Source data:
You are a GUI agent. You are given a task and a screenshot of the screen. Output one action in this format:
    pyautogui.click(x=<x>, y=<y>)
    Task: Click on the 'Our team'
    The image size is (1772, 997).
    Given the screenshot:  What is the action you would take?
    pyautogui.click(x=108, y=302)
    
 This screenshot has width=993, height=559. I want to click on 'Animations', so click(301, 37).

REQUIREMENTS:
Echo the listing word for word, from its first line through the line that contains "pyautogui.click(x=108, y=302)", with both of those lines included.

FULL RESPONSE:
You are a GUI agent. You are given a task and a screenshot of the screen. Output one action in this format:
    pyautogui.click(x=<x>, y=<y>)
    Task: Click on the 'Our team'
    The image size is (1772, 997).
    Given the screenshot:  What is the action you would take?
    pyautogui.click(x=108, y=302)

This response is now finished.